The dynamic network presented in Biesecker’s network is not possible via Snapchat. The network has the ability to grow based on the number of connections users make with one another. The possibilities of making connections can be expanded if one has an open Snapchat profile. However, the network can dissolve easily. The Snapchat network only thrives when snaps are sent. If snaps are not sent and users do not interact with one another, the network does not function. The connection remains intact, but it will not be a live network.
Comparing Snapchat to the rhetorical situation was more complicated than expected. At first, I envisioned Snapchat as a social networking platform, which allowed users to make and maintain connections. This made the network seem more complex than it actually was. Simplifying my approach and examining Snapchat as a messaging application or tool made it much easier to envision all parts of the network. Thinking about Snapchat in terms of the rhetorical situation helped me to realize that Snapchat is not much of a network at all. Although it is discussed as being a dynamic social network, it is not. Snapchat is a closed system, which is more direct and linear (i.e. Bitzer and Vatz). It lacks the dynamic, interactive nature of the network as laid out by Biesecker.

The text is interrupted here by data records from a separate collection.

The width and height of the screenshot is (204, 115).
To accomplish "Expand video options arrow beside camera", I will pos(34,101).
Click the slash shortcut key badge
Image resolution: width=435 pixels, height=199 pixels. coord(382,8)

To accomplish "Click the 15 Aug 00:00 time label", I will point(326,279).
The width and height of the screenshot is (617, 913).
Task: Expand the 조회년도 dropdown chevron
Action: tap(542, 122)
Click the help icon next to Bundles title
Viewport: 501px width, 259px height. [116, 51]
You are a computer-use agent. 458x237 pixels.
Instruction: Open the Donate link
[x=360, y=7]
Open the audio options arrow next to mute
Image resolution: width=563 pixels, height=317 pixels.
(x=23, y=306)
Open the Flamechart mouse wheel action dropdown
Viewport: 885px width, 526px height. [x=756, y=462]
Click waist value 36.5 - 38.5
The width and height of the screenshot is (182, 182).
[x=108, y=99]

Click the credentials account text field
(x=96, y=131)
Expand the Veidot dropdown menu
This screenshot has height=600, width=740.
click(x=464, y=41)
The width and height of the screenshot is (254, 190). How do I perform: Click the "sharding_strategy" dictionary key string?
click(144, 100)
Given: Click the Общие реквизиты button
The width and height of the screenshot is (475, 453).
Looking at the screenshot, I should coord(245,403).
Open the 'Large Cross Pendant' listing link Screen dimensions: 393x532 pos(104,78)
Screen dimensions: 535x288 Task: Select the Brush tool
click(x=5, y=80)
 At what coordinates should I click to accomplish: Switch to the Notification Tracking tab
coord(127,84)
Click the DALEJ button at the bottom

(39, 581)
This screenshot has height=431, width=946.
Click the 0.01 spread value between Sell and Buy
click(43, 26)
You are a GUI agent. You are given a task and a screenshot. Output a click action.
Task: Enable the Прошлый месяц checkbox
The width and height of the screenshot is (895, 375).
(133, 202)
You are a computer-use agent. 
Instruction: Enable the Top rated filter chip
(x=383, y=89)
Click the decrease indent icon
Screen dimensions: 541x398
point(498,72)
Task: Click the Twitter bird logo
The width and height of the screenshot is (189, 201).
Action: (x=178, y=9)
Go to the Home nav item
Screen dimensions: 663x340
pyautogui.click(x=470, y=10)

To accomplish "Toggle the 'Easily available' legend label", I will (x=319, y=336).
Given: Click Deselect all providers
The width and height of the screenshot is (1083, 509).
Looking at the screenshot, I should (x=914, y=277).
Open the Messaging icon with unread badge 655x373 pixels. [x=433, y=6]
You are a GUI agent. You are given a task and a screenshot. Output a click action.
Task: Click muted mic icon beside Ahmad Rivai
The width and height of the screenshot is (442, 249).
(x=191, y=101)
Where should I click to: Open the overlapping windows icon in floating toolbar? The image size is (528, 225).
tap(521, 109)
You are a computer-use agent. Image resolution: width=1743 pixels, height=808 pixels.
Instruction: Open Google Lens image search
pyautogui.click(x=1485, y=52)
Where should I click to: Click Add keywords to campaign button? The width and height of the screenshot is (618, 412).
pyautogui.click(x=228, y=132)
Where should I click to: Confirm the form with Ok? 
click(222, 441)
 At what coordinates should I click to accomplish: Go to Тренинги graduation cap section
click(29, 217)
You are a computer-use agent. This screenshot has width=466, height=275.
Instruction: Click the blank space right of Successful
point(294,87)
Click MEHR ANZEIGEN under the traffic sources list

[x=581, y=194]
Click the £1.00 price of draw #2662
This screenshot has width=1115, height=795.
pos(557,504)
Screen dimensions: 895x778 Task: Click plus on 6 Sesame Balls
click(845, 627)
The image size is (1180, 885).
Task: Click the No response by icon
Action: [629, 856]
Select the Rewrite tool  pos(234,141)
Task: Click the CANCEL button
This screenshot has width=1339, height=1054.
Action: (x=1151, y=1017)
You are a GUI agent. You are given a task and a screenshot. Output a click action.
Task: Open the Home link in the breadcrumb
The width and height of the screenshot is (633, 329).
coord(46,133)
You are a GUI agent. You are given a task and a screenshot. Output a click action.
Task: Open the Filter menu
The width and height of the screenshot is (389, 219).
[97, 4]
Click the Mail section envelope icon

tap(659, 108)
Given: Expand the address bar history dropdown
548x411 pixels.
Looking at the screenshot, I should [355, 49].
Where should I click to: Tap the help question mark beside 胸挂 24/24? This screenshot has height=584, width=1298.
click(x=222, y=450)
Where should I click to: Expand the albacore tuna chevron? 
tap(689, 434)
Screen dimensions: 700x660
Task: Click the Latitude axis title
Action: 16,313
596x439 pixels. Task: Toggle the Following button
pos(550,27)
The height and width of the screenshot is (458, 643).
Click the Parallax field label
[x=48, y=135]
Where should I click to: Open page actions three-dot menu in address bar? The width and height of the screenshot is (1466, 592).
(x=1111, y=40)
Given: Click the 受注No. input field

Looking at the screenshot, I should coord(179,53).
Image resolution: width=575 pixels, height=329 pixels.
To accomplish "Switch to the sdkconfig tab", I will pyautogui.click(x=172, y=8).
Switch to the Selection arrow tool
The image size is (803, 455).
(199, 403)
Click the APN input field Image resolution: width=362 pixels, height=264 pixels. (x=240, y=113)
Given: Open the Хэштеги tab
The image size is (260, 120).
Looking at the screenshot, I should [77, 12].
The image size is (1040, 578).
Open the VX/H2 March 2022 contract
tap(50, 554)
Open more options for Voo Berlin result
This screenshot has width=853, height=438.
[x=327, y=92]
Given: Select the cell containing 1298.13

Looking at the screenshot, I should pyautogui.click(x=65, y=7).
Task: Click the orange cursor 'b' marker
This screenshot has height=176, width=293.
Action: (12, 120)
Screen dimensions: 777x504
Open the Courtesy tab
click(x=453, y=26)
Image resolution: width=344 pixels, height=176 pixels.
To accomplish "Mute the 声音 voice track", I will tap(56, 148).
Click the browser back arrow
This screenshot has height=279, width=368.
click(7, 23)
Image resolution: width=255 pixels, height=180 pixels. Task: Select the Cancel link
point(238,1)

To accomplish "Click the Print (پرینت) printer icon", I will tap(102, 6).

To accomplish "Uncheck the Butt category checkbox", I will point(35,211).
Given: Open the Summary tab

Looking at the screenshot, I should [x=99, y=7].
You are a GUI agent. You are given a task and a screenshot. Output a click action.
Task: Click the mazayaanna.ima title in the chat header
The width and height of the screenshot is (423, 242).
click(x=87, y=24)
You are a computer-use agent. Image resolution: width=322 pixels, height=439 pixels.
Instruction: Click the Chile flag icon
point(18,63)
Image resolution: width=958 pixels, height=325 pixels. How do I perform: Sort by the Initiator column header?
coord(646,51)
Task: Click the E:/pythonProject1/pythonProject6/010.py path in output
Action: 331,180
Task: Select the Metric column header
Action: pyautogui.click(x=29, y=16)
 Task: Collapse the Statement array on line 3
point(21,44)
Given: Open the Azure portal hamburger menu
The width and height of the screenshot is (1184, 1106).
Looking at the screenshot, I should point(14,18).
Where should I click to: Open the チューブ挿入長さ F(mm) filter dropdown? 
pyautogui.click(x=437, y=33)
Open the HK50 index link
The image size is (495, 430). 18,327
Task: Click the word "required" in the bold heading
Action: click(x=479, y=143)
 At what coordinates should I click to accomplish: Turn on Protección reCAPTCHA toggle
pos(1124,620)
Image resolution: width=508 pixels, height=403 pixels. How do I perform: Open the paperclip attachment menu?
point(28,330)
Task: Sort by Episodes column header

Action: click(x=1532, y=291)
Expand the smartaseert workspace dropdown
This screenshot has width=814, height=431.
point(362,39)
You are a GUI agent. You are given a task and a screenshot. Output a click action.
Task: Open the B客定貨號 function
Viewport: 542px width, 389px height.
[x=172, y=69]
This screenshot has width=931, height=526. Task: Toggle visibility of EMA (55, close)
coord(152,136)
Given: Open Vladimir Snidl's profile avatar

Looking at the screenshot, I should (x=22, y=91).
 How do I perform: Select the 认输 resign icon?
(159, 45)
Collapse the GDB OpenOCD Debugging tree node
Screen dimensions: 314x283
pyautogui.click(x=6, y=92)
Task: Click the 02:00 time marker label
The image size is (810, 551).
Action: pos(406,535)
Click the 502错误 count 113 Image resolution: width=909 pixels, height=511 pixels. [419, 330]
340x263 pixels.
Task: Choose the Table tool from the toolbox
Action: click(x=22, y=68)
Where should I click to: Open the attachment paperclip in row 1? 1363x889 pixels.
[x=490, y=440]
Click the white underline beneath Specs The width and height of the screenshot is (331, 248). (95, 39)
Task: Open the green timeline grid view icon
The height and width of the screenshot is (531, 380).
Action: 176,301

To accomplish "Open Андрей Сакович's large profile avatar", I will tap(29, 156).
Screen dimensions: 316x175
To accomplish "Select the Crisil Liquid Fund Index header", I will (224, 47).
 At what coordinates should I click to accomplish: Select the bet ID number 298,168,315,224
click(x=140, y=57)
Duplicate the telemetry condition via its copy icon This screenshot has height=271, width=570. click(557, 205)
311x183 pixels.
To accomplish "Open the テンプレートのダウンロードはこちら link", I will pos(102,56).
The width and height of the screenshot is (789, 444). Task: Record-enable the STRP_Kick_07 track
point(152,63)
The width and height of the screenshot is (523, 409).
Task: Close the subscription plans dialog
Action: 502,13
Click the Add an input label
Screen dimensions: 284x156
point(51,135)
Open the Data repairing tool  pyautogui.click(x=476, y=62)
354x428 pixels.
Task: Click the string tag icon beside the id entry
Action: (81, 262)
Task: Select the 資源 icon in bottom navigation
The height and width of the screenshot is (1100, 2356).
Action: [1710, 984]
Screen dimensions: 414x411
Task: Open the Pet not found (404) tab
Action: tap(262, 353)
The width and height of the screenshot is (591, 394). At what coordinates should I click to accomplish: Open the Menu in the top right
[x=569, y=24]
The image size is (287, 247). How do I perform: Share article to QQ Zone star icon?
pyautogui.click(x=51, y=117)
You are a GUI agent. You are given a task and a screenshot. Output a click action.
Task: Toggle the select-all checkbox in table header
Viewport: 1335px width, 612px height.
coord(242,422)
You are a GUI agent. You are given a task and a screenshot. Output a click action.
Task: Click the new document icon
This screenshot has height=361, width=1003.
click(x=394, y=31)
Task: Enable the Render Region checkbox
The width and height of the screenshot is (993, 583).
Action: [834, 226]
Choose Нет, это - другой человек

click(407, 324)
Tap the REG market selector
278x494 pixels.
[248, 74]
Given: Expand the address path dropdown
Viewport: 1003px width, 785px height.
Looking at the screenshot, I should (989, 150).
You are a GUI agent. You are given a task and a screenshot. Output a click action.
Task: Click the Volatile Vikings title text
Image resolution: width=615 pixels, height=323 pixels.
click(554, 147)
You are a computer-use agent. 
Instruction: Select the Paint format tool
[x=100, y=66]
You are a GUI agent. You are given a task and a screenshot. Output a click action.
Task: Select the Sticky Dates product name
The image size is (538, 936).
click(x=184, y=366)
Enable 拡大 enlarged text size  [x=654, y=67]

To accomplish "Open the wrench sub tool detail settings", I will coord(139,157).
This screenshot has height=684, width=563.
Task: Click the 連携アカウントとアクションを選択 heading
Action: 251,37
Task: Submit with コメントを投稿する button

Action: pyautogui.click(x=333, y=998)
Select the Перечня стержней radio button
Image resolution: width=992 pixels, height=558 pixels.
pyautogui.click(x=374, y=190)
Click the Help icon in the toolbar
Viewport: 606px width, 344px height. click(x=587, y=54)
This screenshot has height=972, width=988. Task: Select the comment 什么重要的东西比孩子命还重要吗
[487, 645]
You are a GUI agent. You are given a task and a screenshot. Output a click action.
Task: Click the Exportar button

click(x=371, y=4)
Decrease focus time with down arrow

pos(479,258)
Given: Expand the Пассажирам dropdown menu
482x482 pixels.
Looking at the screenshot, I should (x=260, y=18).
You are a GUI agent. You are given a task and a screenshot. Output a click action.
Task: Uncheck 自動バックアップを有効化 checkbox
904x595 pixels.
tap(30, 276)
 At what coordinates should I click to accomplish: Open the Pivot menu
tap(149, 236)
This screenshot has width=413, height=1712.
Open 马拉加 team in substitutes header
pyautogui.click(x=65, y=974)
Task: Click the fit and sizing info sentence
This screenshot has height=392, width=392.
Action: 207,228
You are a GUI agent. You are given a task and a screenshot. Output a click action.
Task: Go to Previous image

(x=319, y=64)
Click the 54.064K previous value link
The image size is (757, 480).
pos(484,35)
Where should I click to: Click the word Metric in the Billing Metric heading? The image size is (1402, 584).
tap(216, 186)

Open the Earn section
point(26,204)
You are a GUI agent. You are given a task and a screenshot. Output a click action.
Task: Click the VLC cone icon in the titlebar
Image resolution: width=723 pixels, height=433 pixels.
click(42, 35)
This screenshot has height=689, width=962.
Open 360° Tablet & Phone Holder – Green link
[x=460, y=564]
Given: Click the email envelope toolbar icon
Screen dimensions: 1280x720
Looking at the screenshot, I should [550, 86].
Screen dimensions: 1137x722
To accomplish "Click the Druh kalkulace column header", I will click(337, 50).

The rhetorical situation allowed a closer examination of what counts as a node, the relationship between the nodes, and what the Snapchat does as a network. I left out a discussion of constraints, as they only played a significant role in Bitzer’s article, and I did not feel they factored into the development of the network. In retrospect, the rhetorical situation does not afford an extensive discussion of the ephemeral nature of Snapchat. The idea that the snaps disappear is a big part of the applications popularity. Foucault’s discussions of discourse may have been more applicable. Moving forward, I am interested in exploring the ephemeral and tactile nature of Snapchat.
Biesecker, Barbara A. “Rethinking the Rhetorical Situation from with the Thematic of ‘Differance’.” Philosophy & Rhetoric 22.2 (1989): 110-130. Print.
Bitzer, Lloyd F. “The Rhetorical Situation” Philosophy & Rhetoric. Special ed. Selections from Volume 1. 25.1 (1992): 1-14. Print.
Vatz, Richard E. “The Myth of the Rhetorical Situation.” Philosophy & Rhetoric. 6.3 (1973): 154-161. Print.